Ouch. [But hold on - per this article, the Rolling Stone is reporting on the same speech described by today's WSJ as having been delivered at Howard University; this YouTube video tracks both sets of excerpts. I suppose he could have delivered it twice. But word for word? So what was the Rolling Stone reporter thinking about? I'll guess - Howard University is in Washington DC, as is Obama's Senate office, and he got muddled.]
Let's cut to the Times for more on Obama's choice of minister:Whoa. It is hardly as if this is the church Obama's parents selected and he inherited. He sought out Wright, was moved by Wright, and is now pretending he had no idea Wright said these things. ....
It was a 1988 sermon called “The Audacity to Hope” that turned Mr. Obama, in his late 20s, from spiritual outsider to enthusiastic churchgoer. Mr.

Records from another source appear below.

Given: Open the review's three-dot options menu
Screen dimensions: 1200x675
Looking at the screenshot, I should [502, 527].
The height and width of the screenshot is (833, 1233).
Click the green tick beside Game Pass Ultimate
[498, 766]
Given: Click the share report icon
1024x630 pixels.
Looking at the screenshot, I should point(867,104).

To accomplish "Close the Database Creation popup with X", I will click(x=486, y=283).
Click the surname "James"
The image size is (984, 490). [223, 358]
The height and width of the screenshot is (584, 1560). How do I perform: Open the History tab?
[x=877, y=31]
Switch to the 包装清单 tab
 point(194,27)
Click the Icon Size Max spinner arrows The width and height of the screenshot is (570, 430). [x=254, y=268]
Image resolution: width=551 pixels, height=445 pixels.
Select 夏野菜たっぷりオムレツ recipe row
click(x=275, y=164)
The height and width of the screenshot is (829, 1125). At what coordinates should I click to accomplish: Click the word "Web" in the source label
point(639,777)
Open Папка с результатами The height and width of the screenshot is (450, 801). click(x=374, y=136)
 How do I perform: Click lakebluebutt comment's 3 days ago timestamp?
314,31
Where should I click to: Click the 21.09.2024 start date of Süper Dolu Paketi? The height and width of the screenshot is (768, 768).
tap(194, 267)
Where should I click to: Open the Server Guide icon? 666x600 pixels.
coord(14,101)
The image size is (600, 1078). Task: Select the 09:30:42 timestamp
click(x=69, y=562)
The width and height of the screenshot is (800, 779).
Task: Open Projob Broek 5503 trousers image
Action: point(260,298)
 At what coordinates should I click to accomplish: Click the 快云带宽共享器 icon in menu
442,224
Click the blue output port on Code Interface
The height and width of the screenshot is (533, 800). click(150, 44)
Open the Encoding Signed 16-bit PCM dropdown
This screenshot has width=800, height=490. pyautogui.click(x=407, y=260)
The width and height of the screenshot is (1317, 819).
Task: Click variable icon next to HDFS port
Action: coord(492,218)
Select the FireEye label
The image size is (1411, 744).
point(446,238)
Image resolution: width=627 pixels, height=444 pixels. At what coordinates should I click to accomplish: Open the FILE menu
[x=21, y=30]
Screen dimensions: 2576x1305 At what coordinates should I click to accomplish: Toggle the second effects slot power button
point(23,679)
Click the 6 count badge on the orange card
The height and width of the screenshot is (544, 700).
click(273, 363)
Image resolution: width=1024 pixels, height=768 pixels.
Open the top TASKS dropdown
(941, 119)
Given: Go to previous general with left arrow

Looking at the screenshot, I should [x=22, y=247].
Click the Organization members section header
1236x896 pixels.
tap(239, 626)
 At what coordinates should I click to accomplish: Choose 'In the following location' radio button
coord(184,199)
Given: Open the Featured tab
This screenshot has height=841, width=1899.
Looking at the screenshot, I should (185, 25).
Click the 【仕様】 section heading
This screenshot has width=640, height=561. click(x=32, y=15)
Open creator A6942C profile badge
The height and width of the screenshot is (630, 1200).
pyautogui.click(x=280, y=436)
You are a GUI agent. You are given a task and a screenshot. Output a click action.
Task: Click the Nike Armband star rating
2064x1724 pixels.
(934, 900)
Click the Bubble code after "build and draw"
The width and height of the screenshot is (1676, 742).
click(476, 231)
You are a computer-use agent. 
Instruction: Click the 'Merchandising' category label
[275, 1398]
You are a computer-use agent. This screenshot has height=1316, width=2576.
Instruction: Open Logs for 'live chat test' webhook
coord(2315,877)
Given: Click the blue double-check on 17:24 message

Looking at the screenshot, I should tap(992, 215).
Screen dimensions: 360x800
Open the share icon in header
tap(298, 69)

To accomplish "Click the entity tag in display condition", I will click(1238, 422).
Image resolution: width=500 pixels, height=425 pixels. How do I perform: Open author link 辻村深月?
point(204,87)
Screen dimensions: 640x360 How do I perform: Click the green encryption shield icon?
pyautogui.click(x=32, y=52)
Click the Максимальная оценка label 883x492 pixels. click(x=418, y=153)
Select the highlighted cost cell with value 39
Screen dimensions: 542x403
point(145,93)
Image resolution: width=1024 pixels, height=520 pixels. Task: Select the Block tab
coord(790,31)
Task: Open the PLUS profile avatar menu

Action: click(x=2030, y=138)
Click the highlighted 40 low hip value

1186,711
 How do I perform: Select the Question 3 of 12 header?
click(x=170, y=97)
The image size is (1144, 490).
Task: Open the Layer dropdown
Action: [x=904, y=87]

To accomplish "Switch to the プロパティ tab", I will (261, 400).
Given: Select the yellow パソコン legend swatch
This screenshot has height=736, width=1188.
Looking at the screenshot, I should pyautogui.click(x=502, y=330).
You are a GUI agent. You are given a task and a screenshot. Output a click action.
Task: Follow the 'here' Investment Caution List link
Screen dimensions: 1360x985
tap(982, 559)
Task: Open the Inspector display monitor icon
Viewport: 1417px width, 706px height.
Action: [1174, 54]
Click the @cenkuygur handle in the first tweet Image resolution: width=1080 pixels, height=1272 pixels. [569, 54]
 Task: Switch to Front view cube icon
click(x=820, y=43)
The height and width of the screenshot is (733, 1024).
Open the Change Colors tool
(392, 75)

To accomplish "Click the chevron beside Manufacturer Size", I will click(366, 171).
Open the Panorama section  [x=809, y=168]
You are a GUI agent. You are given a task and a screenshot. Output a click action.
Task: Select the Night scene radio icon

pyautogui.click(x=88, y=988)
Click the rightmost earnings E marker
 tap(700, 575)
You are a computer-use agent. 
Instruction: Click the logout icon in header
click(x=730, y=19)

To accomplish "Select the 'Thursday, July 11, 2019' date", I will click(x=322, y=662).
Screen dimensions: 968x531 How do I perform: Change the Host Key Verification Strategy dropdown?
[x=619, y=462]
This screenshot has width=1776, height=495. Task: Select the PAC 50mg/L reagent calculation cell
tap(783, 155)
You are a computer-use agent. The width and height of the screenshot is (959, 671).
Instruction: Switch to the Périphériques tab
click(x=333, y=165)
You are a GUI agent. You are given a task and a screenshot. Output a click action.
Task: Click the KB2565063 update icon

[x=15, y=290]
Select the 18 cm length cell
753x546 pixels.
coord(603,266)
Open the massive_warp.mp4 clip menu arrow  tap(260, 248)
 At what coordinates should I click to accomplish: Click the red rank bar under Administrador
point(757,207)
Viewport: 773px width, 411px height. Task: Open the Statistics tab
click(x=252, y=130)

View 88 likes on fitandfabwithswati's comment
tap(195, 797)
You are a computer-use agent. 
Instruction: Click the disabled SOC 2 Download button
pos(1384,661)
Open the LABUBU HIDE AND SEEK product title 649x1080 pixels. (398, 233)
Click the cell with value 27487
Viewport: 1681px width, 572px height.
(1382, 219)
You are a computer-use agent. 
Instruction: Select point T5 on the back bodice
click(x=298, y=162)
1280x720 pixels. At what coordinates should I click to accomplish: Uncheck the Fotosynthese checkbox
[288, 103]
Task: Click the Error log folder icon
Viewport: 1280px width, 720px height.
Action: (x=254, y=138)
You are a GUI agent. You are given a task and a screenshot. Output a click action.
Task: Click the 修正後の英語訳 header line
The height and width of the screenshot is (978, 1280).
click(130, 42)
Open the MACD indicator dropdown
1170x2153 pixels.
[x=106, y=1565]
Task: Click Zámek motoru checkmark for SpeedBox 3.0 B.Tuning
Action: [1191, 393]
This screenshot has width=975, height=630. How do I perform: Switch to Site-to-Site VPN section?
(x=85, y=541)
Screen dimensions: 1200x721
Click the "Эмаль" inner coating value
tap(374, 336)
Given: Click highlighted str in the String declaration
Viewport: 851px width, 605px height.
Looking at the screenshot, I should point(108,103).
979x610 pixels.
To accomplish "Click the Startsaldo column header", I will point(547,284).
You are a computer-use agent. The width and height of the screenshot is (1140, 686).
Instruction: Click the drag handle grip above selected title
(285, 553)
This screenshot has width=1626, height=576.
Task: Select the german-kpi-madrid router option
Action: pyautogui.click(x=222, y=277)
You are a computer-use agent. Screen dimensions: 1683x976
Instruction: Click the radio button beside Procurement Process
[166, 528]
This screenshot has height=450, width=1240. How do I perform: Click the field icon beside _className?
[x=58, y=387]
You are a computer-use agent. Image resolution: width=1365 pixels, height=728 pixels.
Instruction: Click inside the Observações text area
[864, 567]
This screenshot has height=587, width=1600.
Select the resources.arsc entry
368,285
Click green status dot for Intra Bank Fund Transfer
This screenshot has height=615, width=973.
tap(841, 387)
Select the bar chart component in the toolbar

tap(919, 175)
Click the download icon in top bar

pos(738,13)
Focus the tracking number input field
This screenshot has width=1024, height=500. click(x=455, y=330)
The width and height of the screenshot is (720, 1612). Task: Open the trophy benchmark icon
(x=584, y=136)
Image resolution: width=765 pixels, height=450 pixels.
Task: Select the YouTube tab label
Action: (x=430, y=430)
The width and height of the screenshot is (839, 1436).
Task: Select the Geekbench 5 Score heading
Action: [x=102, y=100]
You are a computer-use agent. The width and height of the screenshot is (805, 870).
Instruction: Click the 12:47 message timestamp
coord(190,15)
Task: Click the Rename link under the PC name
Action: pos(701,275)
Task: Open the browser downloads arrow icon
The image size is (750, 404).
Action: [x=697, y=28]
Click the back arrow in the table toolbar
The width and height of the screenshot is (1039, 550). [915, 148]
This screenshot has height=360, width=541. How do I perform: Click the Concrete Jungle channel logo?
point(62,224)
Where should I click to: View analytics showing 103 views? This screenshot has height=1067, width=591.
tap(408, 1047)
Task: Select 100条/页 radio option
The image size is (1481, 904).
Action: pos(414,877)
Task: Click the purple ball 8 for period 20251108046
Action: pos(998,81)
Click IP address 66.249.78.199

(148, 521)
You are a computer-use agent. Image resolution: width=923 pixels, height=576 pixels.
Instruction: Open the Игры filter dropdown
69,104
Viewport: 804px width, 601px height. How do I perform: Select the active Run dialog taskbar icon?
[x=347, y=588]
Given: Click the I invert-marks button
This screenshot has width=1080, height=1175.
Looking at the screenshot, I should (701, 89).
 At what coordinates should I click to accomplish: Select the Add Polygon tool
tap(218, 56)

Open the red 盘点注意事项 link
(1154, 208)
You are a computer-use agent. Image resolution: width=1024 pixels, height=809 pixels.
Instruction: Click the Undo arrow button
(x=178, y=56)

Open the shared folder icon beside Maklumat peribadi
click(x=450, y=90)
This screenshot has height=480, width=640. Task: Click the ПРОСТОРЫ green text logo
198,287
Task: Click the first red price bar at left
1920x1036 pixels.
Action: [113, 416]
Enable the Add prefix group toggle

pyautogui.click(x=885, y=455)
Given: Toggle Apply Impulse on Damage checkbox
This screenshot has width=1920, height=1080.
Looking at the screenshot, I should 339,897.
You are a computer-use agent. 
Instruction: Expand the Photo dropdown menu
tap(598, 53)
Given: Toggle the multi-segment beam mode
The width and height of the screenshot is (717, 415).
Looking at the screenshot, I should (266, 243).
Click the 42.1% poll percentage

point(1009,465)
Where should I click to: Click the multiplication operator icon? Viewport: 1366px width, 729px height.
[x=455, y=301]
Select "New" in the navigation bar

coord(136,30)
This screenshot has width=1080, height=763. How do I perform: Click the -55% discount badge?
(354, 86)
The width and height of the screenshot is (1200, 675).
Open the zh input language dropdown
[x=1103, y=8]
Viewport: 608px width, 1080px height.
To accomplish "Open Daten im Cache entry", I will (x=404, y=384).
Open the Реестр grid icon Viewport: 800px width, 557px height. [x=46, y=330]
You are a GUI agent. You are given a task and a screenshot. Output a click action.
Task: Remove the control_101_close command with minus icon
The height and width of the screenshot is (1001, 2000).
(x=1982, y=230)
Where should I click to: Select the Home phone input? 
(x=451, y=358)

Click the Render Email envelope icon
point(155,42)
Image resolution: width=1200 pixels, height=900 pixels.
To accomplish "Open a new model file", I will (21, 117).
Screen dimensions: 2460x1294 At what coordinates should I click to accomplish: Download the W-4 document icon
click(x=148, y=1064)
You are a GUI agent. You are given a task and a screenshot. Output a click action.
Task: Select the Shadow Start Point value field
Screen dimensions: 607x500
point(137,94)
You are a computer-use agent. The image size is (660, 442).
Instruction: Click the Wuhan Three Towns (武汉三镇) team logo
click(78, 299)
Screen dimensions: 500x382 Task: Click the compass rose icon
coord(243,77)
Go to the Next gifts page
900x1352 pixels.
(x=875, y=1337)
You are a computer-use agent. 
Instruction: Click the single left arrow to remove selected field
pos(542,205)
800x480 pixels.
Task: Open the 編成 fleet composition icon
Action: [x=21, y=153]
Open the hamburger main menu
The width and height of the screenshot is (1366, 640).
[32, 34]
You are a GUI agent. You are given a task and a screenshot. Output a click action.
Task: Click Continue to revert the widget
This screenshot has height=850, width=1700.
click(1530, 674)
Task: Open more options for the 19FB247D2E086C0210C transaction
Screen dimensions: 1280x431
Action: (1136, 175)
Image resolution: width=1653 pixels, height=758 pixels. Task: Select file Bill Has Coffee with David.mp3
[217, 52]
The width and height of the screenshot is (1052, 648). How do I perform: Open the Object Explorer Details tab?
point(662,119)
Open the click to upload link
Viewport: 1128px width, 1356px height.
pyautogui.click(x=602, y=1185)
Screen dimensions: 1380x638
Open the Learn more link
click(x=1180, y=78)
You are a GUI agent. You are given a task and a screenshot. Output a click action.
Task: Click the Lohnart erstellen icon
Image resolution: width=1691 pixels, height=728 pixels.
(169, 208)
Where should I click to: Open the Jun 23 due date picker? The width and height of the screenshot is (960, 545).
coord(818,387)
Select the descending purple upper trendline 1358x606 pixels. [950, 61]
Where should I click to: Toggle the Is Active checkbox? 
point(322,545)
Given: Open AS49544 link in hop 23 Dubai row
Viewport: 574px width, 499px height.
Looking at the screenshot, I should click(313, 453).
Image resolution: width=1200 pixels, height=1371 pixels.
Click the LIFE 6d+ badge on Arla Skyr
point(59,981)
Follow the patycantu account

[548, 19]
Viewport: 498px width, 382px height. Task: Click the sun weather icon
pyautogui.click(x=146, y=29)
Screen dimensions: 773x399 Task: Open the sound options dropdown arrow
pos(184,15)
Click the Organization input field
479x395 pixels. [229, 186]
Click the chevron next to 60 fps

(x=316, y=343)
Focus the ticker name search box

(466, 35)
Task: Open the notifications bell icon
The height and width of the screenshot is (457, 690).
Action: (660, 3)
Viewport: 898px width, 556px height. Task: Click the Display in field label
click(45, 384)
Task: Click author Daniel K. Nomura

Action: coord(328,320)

Wright in the sermon jumped from 19th-century art to his own youthful brushes with crime and Islam to illustrate faith’s power to inspire underdogs. Mr. Obama was seeing the same thing in public housing projects where poor residents sustained themselves through sheer belief.
In “Dreams From My Father,” Mr. Obama described his teary-eyed reaction to the minister’s words. “Inside the thousands of churches across the city, I imagined the stories of ordinary black people merging with the stories of David and Goliath, Moses and Pharaoh, the Christians in the lion’s den, Ezekiel’s field of dry bones,” Mr. Obama wrote. “Those stories — of survival, and freedom, and hope — became our story, my story.”
Mr. Obama was baptized that year, and joining Trinity helped him “embrace the African-American community in a way that was whole and profound,” said Ms. Soetoro, his half sister.